In April 2016, government auditors asked a Blue Cross Medicare Advantage health plan in Minnesota to turn over the medical records of patients treated with a foot disease that Their owners were prosecuted for fraud.
Medicare paid Blue Cross more than $20,000 to cover the care of 11 patients seen by Aggeus Healthcare, a chain of podiatry clinics, in 2011.
Blue Cross said it could not find any records to justify the payments because Aggeus shut down following the indictment, which allegedly falsified patient medical records. So Blue Cross asked the Centers for Medicare & Medicaid Services for a “hardship” waiver of the strict requirement that health plans withhold these files in the event of an audit.
CMS accepted the request, and the auditor removed 11 patients from a random sample of 201 Blue Cross program members whose records were reviewed.
A review of 90 government audits, released exclusively to KHN in response to a Freedom of Information Act lawsuit, revealed that health insurers issuing Medicare Advantage plans have attempts to circumvent regulations that require them to record medical conditions for which the government has paid them for treatment.
The audits, the most recent ones completed by the agency, are intended to validate payments to Medicare Advantage health plans between 2011 and 2013.
As KHN reported late last month, auditors discovered millions of dollars in improper payments — citing an average of more than $1,000 in fees per patient a year — by nearly two dozen health plans.
The hardship claims, along with other documents KHN obtained through the lawsuit, shed light on the confidential audit process Medicare relies on to hold Medicare Advantage health plans accountable. increasingly popular — is an alternative to the original Medicare program and is run primarily by large insurance companies.
Responding to the audit’s findings, Senator Chuck Grassley (R-Iowa) called for “active oversight” to recover the excessive charges.
“CMS must actively use every tool available to ensure that it effectively identifies Medicare Advantage fraud and work with the Department of Justice to prosecute and recover improper payments,” Grassley said. in a written statement to KHN.
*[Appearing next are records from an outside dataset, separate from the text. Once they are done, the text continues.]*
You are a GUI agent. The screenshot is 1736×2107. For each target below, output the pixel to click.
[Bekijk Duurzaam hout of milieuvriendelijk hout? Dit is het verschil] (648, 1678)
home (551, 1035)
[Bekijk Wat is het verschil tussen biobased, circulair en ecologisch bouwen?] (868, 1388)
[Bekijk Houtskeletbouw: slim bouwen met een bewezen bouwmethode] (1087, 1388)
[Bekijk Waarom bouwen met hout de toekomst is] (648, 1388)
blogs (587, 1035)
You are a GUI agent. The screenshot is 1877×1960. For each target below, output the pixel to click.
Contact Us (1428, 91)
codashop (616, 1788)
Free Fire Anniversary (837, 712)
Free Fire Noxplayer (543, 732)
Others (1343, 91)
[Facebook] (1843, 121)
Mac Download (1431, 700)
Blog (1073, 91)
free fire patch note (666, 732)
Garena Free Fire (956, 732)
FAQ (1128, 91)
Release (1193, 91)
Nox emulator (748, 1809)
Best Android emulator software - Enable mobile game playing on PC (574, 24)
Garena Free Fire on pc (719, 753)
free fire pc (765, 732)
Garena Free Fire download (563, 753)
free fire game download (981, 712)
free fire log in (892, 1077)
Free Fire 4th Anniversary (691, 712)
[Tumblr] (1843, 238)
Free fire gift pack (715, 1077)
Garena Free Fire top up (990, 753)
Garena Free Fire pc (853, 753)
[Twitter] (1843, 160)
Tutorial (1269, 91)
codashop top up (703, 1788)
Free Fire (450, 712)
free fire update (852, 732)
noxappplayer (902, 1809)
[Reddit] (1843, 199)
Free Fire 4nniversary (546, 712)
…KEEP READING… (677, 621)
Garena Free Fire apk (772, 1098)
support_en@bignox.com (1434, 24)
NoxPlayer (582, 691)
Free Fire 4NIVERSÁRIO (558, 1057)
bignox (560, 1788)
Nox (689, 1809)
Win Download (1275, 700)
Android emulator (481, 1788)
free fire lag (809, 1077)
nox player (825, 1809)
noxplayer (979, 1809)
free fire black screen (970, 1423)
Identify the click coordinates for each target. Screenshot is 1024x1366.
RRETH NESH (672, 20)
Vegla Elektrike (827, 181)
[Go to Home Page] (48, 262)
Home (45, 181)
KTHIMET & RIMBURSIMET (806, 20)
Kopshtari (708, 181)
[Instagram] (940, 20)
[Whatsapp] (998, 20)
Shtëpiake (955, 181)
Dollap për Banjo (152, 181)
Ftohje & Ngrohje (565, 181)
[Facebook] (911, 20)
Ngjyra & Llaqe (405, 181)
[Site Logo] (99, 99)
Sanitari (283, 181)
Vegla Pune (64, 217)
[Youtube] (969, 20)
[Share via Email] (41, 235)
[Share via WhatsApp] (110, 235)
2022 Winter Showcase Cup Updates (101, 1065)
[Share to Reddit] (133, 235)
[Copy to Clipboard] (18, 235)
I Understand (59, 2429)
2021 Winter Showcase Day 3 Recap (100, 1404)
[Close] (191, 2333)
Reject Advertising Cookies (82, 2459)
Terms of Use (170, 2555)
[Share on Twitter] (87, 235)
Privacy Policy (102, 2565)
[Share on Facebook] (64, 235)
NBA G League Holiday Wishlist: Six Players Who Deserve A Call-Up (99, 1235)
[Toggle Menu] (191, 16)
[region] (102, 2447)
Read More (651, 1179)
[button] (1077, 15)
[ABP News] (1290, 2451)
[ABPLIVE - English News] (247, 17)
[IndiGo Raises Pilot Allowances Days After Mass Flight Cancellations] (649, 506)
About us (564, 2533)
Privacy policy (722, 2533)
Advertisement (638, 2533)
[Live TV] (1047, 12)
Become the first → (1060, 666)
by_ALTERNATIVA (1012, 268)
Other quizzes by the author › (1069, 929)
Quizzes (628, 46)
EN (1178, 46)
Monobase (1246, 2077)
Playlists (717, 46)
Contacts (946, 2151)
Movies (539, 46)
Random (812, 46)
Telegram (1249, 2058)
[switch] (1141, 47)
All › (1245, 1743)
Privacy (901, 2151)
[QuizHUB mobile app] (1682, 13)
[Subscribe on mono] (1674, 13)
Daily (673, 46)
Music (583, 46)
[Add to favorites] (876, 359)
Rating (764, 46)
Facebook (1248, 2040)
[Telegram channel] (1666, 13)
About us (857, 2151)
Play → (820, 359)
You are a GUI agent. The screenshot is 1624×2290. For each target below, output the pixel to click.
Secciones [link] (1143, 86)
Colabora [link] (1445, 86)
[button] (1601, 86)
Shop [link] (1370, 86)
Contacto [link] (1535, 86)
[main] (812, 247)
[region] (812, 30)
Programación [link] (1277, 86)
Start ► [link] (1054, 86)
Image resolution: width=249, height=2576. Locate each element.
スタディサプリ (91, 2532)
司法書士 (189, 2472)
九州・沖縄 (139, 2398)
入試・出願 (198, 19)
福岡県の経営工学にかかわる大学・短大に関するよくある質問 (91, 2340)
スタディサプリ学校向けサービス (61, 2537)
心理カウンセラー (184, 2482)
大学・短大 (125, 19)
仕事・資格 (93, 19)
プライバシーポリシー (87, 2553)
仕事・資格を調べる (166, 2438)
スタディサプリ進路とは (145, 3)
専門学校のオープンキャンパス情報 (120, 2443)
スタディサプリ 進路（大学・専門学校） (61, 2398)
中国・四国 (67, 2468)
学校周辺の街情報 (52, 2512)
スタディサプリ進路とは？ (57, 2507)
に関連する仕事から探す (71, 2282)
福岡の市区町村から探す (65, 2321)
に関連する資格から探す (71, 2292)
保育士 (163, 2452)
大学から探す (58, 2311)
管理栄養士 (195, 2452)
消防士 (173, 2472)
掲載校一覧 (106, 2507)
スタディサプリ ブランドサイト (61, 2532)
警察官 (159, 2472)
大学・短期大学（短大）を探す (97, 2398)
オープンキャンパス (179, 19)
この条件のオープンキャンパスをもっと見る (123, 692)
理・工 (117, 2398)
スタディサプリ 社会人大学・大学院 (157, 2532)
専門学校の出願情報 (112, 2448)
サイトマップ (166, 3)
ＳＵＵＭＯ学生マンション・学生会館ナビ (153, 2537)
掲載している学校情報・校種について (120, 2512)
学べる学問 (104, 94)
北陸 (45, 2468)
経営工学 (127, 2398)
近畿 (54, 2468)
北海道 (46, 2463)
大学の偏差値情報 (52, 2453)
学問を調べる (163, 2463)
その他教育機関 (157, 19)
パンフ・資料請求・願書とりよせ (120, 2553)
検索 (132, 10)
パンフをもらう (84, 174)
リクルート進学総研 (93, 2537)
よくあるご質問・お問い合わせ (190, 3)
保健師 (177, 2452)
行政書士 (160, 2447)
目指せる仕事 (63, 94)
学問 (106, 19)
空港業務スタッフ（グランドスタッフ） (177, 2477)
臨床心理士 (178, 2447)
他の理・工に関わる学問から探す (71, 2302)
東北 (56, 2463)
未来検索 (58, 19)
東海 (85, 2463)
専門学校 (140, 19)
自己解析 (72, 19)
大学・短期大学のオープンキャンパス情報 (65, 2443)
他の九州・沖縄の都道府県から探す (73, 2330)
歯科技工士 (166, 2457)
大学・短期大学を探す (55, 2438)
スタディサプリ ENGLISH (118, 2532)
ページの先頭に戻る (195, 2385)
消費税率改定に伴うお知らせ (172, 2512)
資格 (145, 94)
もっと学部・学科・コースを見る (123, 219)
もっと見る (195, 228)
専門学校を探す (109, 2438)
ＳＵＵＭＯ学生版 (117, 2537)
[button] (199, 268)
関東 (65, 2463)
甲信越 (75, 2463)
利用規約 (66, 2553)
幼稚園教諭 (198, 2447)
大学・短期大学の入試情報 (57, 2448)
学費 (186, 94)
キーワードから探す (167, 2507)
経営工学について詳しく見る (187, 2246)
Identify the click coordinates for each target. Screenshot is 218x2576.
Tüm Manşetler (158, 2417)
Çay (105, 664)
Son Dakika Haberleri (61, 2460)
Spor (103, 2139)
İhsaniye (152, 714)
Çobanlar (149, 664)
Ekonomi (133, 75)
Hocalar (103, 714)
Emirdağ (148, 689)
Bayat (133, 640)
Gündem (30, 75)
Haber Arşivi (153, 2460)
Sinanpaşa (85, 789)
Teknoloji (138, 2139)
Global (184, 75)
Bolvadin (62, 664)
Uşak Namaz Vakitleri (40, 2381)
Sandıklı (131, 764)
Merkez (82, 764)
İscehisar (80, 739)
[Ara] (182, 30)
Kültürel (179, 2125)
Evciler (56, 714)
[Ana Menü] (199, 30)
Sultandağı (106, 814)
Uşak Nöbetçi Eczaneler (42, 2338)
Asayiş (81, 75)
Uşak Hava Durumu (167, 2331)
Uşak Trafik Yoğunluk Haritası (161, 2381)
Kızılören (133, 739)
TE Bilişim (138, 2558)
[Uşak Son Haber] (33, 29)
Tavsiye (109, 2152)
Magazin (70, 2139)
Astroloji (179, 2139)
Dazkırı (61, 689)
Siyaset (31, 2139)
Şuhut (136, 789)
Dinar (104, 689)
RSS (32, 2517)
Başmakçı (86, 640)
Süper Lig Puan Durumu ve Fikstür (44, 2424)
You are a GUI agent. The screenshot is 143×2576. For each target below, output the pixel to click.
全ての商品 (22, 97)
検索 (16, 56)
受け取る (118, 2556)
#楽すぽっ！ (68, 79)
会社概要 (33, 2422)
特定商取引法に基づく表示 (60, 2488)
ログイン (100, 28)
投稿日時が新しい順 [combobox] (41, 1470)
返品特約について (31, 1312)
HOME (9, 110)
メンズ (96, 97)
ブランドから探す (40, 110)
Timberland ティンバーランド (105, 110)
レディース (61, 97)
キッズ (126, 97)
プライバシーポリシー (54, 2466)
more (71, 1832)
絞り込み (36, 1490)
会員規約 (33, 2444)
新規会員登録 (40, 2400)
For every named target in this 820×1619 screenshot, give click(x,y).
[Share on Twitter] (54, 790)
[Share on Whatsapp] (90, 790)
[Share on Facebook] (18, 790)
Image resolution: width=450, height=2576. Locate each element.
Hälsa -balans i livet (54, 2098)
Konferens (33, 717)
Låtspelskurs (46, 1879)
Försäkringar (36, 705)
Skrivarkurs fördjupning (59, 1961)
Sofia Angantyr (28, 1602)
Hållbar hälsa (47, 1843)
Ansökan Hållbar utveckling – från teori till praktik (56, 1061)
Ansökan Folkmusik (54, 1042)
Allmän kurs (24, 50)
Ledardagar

Medicare reimburses Medicare Advantage plans by using a complex formula called a risk score to calculate higher rates for sicker patients and lower rates for healthier people.
But federal officials rarely require documentation verifying that patients have these conditions or that they are as severe as claimed. Only about 5% of Medicare Advantage plans are audited annually.
When auditors called in, previously hidden CMS logs showed, they often found little or no support for diagnoses submitted by Advantage plans, such as obstructive pulmonary disease. chronic, diabetes or vascular disease. Although auditors look at the records of a relatively small sample of patients, they can extrapolate error rates to large numbers of patients in a Medicare Advantage health plan and calculate millions of dollars. in overpayments.
Overall, CMS auditors flagged diagnostic billing codes — which indicate what the patient was treated for — as invalid more than 8,600 times. The audits included records for 18,090 patients over a three-year period.
In many cases, the auditor finds that the health care provider’s medical information providing a diagnosis is unclear, the provisioning record is unacceptable, or the record lacks the required signature. . Other files carry wrong patient names or are missing altogether.
The percentage of payment codes rejected by auditors varied widely across 90 audits. According to CMS filings, the invalid code rate was as high as 80% at Touchstone Health, a defunct New York HMO. The company was also shown to have the highest average annual overage charge – $5,888 per patient billed to the government.
In contrast, seven health plans had less than 10% of their codes flagged.